I doubt that the present covid plague that spares 99% of its victims would have made the list if the bio-weapon effort appeared in the historical period in question.
Yellow fever or Yellow Jack
Until 1956, it was not possible to distinguish between malaria and yellow fever, so it was difficult to treat the affected person. The patient develops fever, headache, and chills after about 3 to 6 days. This also disappeared again in mild cases. More severe cases developed jaundice as a result of liver damage and bleeding from the gastrointestinal tract. This ended fatally in most cases. The whole thing was untreatable, the surgeons could only treat individual parts of the disease, but even that was often unsuccessful. If the all-popular bloodletting was added, this usually brought the patient to the watery grave even faster, as it weakened the body even more. Attempts to inoculate, rub or even drink the vomit of the sick did not help either the surgeons or the patients. Besides, there is no specific therapy so far. Only the symptoms of the infection can be treated.

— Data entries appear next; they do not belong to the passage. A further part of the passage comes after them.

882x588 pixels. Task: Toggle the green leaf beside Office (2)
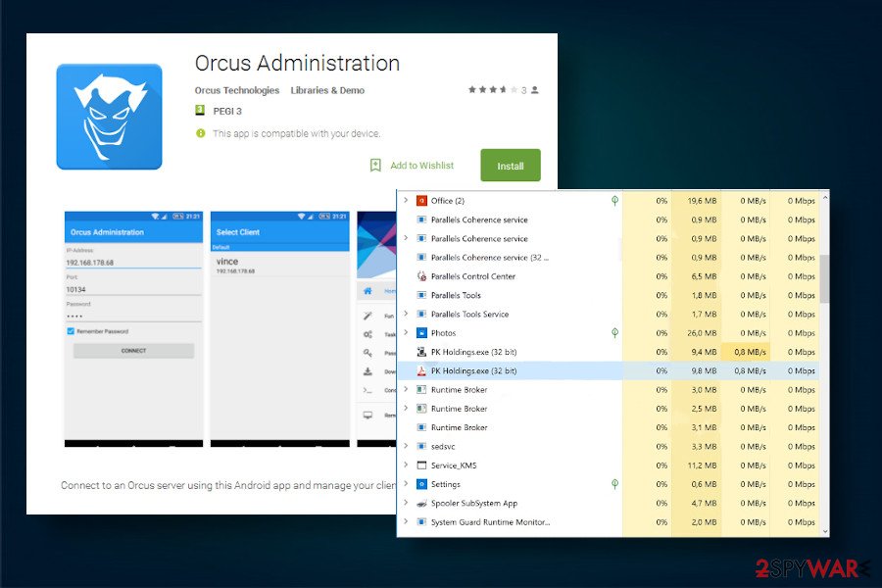(x=614, y=200)
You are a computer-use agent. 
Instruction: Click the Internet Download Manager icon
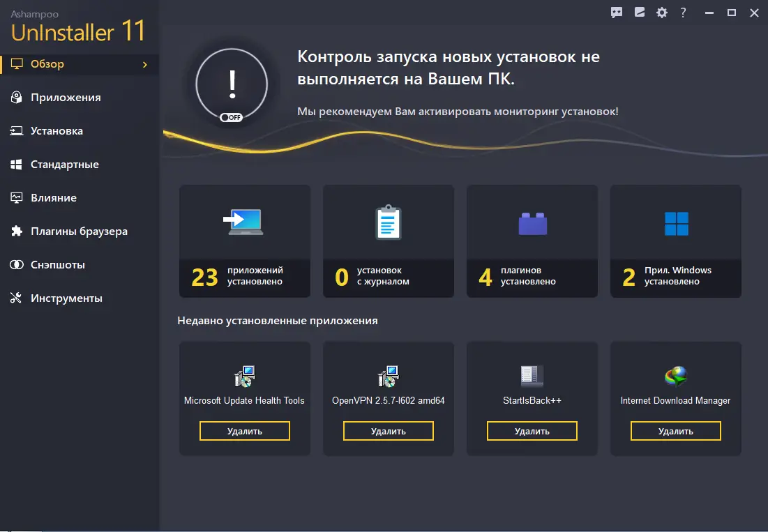click(675, 375)
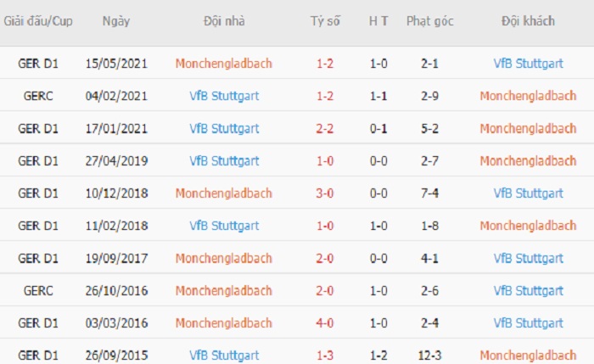
Task: Open the 2-2 score on 17/01/2021
Action: 325,128
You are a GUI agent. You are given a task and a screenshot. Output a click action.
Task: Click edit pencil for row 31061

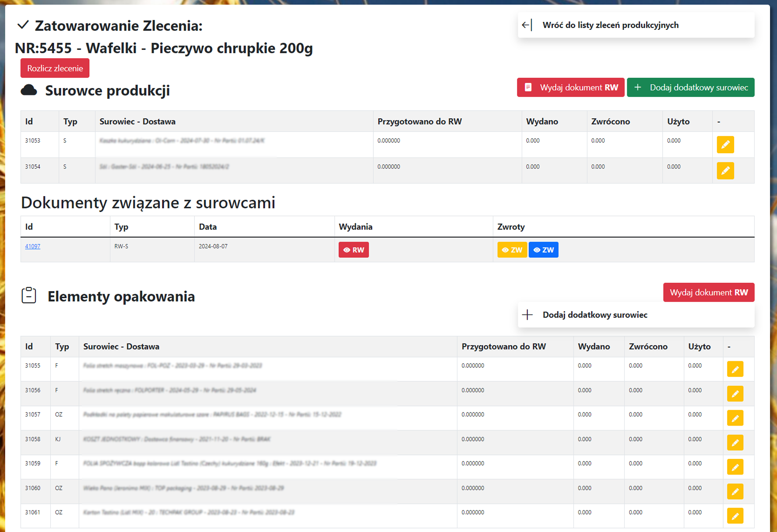click(x=735, y=516)
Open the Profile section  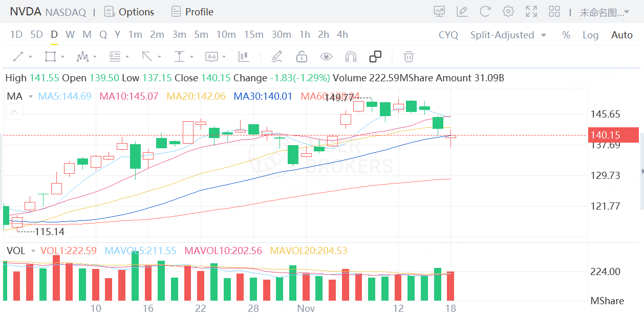coord(191,11)
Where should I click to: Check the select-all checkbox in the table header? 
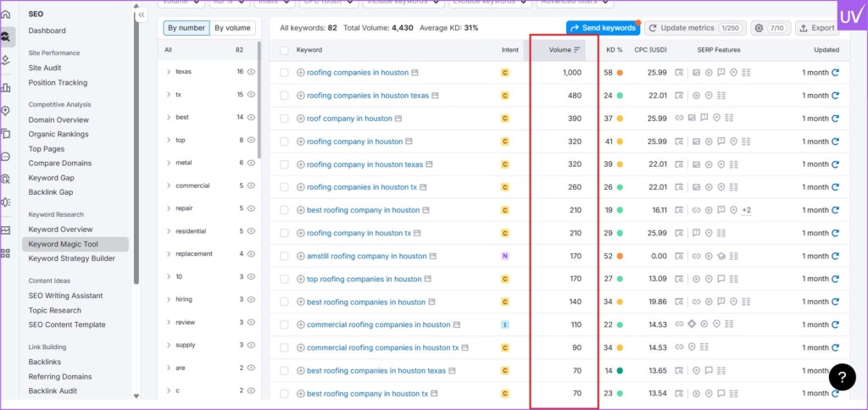[x=284, y=50]
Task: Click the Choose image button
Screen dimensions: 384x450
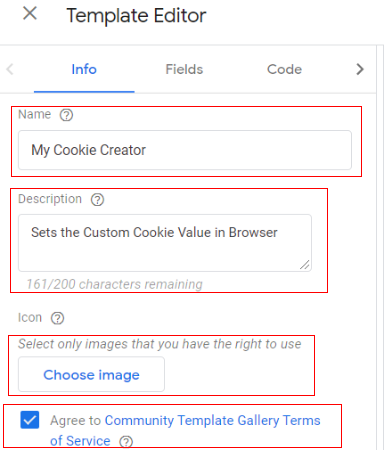Action: tap(91, 374)
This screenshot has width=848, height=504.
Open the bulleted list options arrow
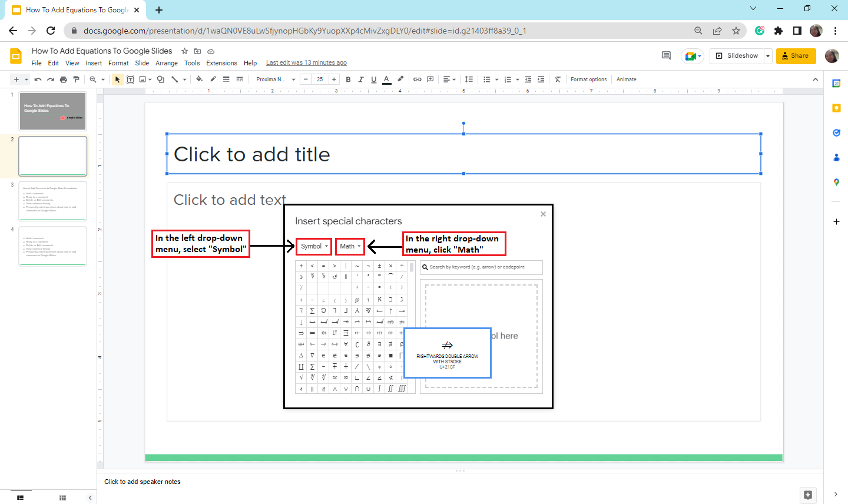point(496,79)
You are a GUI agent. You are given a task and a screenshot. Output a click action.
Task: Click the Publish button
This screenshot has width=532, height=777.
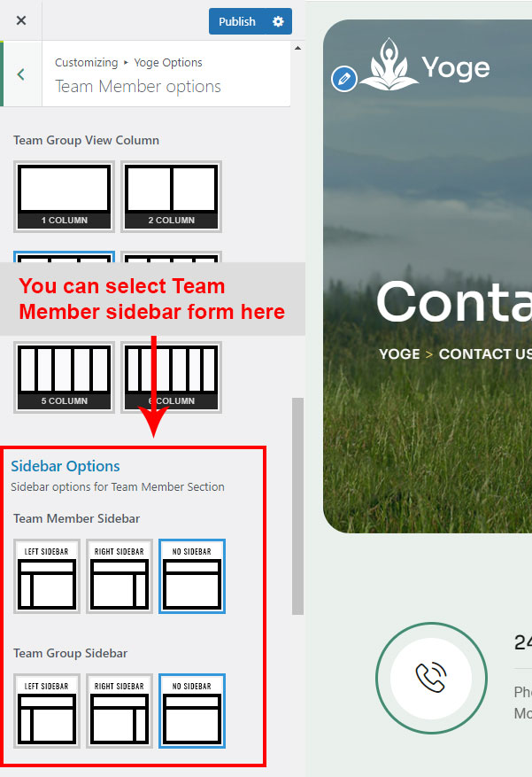(x=237, y=21)
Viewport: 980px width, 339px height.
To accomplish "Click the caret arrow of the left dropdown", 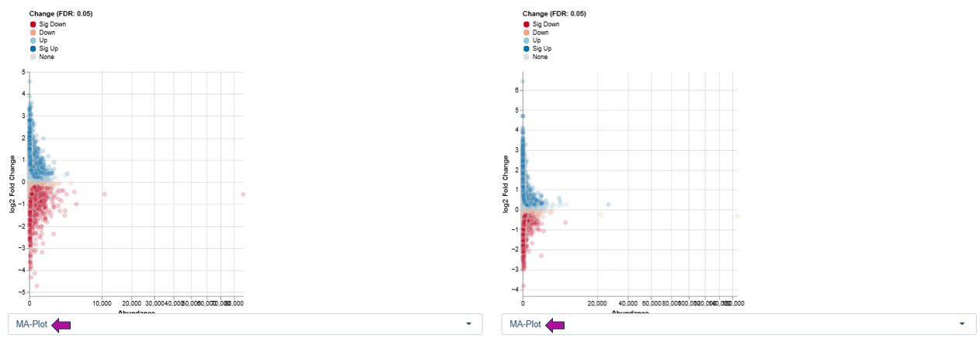I will 468,324.
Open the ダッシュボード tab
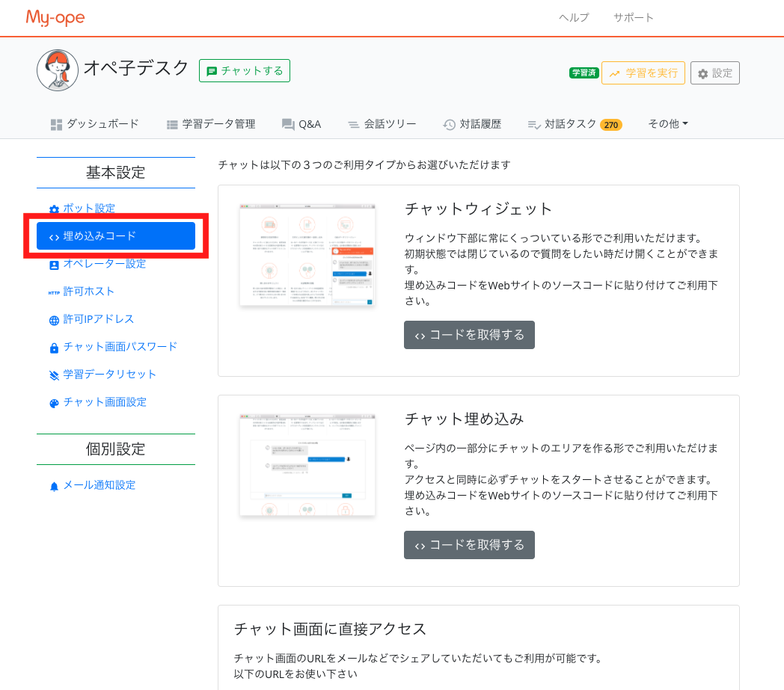Image resolution: width=784 pixels, height=690 pixels. 94,124
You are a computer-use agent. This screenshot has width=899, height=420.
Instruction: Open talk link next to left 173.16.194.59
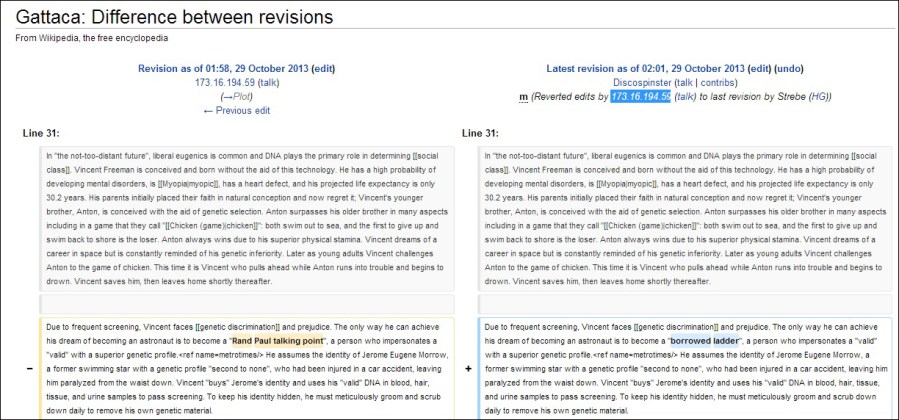[x=268, y=83]
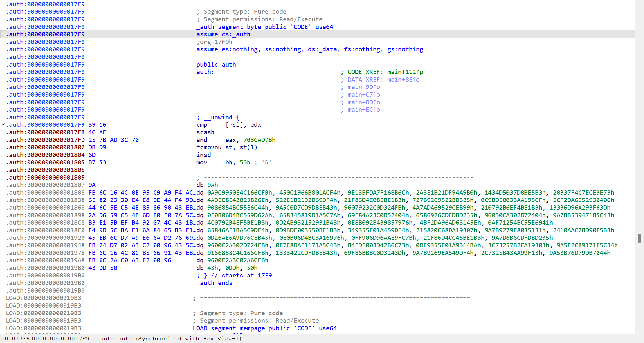Collapse the chevron beside the cmp instruction

pos(3,124)
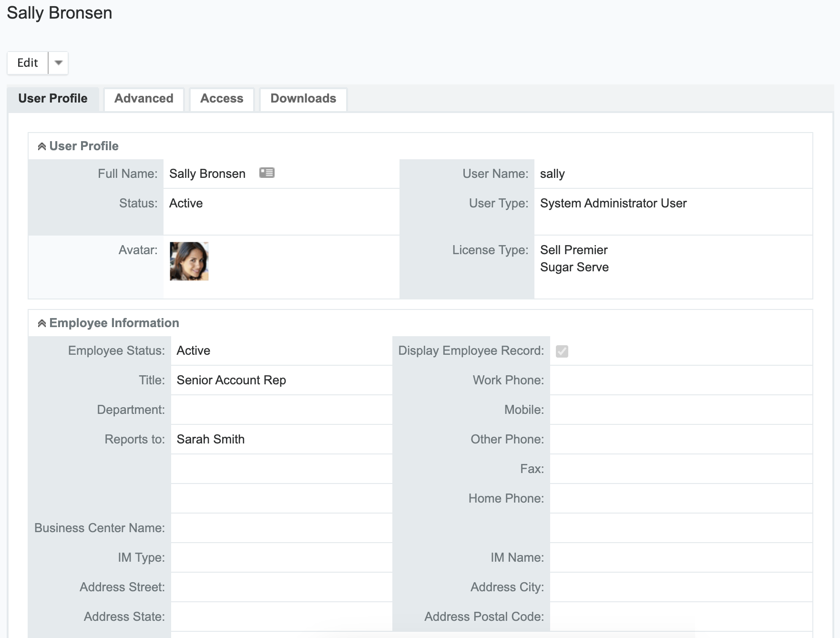Toggle the Display Employee Record checkbox
This screenshot has height=638, width=840.
click(562, 351)
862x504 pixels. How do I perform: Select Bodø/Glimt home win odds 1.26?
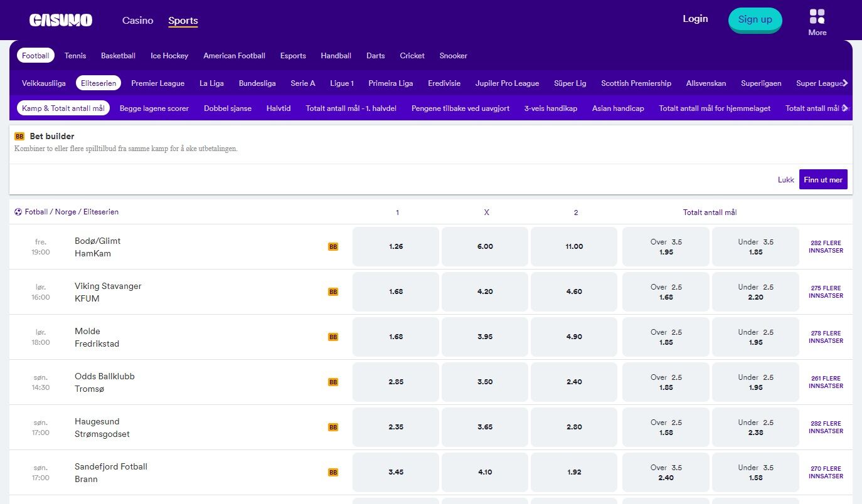tap(396, 246)
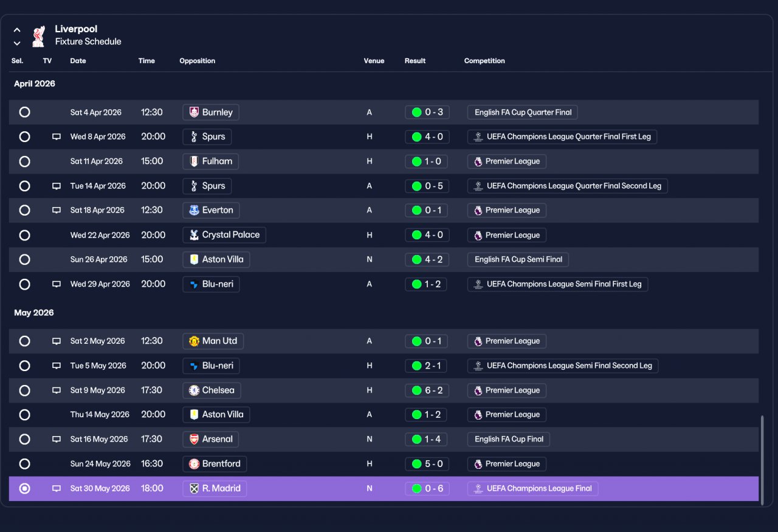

Malaria was just as treacherous as yellow fever. It too led to fever, headache, and chills. But it also leads to diarrhea, vomiting, enlargement of the liver and spleen, mental breakdowns, and even coma and subsequent death. Since the middle of the 17th century, however, people on board have tried to treat malaria with the so-called cinchona bark from South America, which worked well. This worked well, which is why most surgeons distributed it to the entire crew when they went to these regions.
Also called Bloody Flux, dysentery was not a very pleasant but unfortunately often occurring disease, which was caused by spoiled water and food and the amoebae that settled there. To keep it short, the affected person literally shat himself to death. The surgeons fought against this with aniseed, nutmeg, but also sitting on hot stones, bloodletting, and a root called ipecacuanha from South America, which was also discovered in the 17th century. But there is also bacterial dysentery, which can be treated today thanks to antibiotics, whereas back then it meant death.
Even if you don’t believe it, this disease originated in the so-called Middle East and was brought to central Europe by the Romans. At the onset of the disease, there is a severe feeling of illness, headache, and backache with high fever (smallpox fever) and chills. At this point, the patient is highly infectious. In smallpox, a biphasic course of fever is typical: after one to five days, the fever drops and rises again after one day. Now the typical skin symptoms appear. Smallpox was initially treated only symptomatically until the 18th century when it was finally vaccinated. According to the WHO, the world has been free of smallpox since 1980.
Ship fever or Spotted Fever
If anything spread like wildfire alongside the other diseases, it was ship fever. In addition to nasty red spots all over the skin, high fever, headache, pain in the limbs, and dizziness occur. The disease is transmitted by fleas, mites, and ticks. Again, there was not much the surgeons could do except bathing, re-clothe, and disinfecting with vinegar. Otherwise, the symptoms were treated. However, as soon as the animals had been deprived of their livelihood, the typhus also decreased and the patients usually recovered, but unfortunately, there were also often many deaths.